Church the following Sunday was a different experience. I didn't partake in the praise and worship, I watched, but I felt it. I felt the same excitement rising inside me, the same overwhelming awe. There was one song... the first thing I saw and heard in Colin's church, the first praise and worship song I ever heard, is the one that now sums up my life - it was EXACTLY what I needed to hear right then. When I heard it that Sunday, I just KNEW that life was different. I KNEW that I was FREE of depression, FREE of suicide.
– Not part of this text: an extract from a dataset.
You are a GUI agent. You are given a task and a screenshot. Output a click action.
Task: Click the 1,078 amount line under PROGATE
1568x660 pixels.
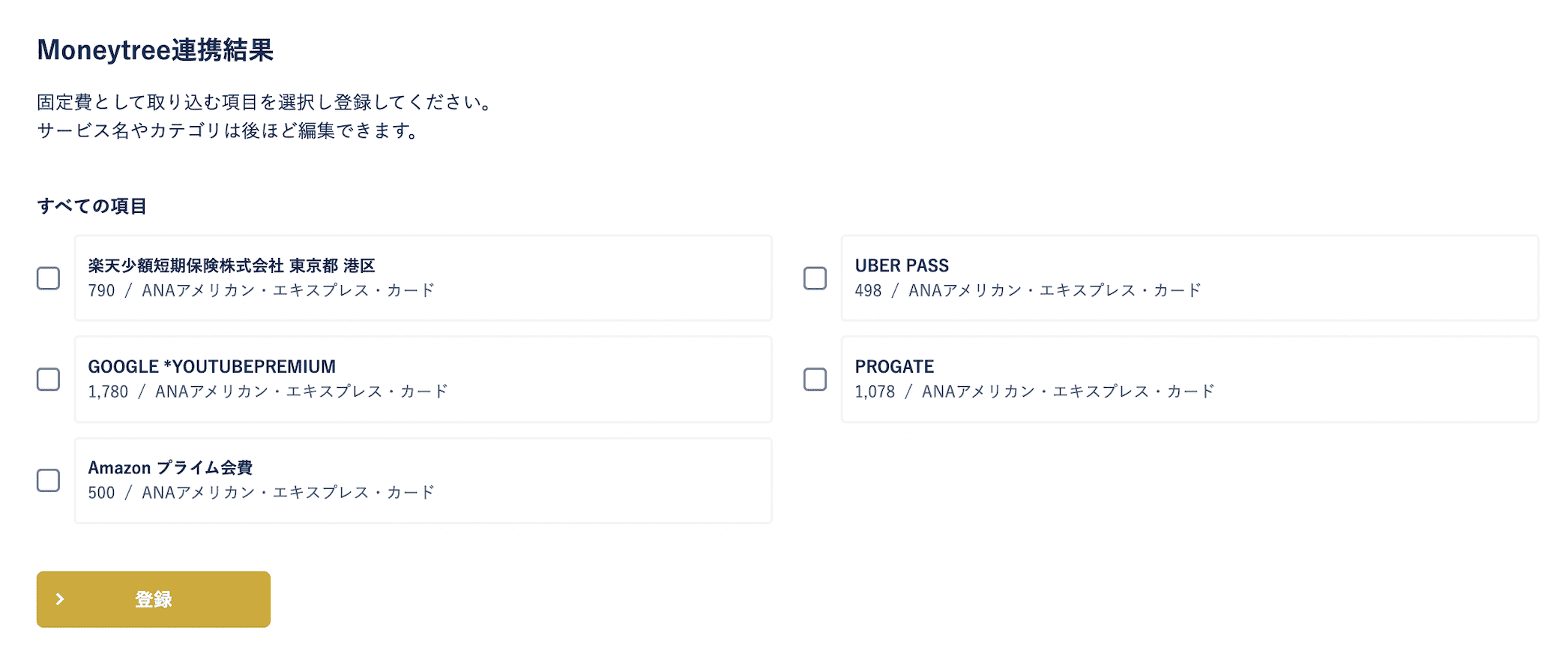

It's called 'This Is How We Overcome':

Your light broke through my night,
Restored exceeding joy.
Your grace fell like the rain,
And made this desert live.

You have turned my mourning into dancing,
You have turned my sorrow into joy.

Your hand lifted me up,
I stand on higher ground.
Your praise rose in my heart,
And made this valley sing.

This is how we overcome.

I haven't suffered depression since that week. I have had lows, I've had some downright nasty times, but I have never suffered depression. I wake in the morning, free from that hollow, sinking feeling. I go to bed without that sickening dread. I walk out of the house without that fog clouding my vision and my judgement. I laugh, I smile, I sing and shout and jump around the room. I LOVE my life. And I LOVE MY GOD! Without all this, written here, without Him - His continued love, His eternal love, I would be dead now. Far from dead, I'm more alive than I ever was. I'm overjoyed to be here, and looking at my future with sheer excitement and wonder. Sometimes I doubt. I guess a lot of Christians do. But I cannot deny this - not even to myself - can never explain away, or ignore, the very fact that I am HEALED of this illness that nothing seemed able to break, except Christ. That is love.

Make what you want of it... this is my "little" (!) story, and every word is truth.